In her account, Dorothy describes a seemingly endless landscape. Of the final ascent, she writes: “There, not a blade of grass was to be seen – hardly a cushion of moss, and that was parched and brown; and only growing rarely between the huge blocks and stones which cover the summit and lie in heaps all around to a great distance, like skeletons or bones of the Earth not wanted at the Creation, and here left to be covered by never-dying lichens, which the clouds and dews nourish; and adorn with colours of the most vivid and exquisite beauty, and endless in variety.”
Now, as then: the summit of Scafell Pike
Dorothy’s account of her ascent of Scafell Pike was later included, without attribution, in her brother’s Guide Through the District of the Lakes. Readers could – and did – infer that it was William who had made the climb. But 200 years on, this seems as good a time as any to set the record straight.
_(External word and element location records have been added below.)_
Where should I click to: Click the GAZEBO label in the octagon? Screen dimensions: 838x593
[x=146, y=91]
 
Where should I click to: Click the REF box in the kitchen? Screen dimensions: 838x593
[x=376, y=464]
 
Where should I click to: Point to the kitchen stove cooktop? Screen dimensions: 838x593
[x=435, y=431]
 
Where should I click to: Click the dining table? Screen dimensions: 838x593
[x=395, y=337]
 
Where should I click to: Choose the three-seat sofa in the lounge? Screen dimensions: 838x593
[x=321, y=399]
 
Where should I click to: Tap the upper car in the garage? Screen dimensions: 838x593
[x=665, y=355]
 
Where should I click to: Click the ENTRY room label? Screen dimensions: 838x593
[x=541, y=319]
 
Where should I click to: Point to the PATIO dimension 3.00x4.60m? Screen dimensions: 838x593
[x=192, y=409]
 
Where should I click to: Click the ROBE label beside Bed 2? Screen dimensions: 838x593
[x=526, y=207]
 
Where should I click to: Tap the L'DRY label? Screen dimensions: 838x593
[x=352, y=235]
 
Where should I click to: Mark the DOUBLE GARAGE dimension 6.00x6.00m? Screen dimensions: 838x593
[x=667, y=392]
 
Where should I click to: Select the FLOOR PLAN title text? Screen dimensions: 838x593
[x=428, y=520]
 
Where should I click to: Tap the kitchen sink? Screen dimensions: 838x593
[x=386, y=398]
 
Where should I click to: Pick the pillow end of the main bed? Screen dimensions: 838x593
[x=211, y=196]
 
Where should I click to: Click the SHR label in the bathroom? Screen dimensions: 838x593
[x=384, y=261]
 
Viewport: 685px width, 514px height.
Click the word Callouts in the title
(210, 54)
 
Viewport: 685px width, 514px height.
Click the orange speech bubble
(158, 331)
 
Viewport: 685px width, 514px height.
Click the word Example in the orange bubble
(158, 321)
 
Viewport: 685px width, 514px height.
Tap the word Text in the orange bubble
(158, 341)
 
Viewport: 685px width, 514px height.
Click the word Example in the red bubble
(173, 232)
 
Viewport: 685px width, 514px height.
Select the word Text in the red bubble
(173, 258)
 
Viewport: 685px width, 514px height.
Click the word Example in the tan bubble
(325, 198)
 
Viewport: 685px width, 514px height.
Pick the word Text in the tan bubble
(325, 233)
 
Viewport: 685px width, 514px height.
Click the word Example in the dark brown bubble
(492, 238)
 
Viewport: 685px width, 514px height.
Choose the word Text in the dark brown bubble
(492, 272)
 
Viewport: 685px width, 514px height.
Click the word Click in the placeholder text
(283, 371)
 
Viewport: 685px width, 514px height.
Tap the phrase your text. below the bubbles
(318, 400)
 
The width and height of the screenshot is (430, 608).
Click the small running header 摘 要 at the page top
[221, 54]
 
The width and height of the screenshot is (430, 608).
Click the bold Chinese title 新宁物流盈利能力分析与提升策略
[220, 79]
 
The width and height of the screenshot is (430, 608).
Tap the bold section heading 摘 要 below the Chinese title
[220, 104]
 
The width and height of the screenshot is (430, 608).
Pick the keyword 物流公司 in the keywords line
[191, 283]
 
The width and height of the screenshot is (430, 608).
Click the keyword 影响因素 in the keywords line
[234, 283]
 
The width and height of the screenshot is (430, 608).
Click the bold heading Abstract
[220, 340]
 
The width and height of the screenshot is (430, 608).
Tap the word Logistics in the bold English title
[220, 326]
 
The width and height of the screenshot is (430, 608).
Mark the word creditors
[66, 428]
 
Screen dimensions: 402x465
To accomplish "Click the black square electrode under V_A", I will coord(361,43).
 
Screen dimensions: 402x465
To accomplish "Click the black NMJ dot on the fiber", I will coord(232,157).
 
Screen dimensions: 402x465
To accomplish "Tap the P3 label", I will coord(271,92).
An exhibition, ‘This Girl Did: Dorothy Wordsworth & Women Mountaineers’ is running until 23rd December 2018 at William and Dorothy’s former home, Dove Cottage in Grasmere, 16 miles south of Braithwaite Court via the B5295, the A66, the A591 and the B5287. Further information on the exhibition (and Dove Cottage) can be found by clicking here.
But Scafell Pike is there to be climbed at any time – all 3,200 feet of it. There are various routes of ascent, some more challenging than others; but when you get to the summit, be sure to tip your hat to a hitherto largely unsung mountaineering pioneer.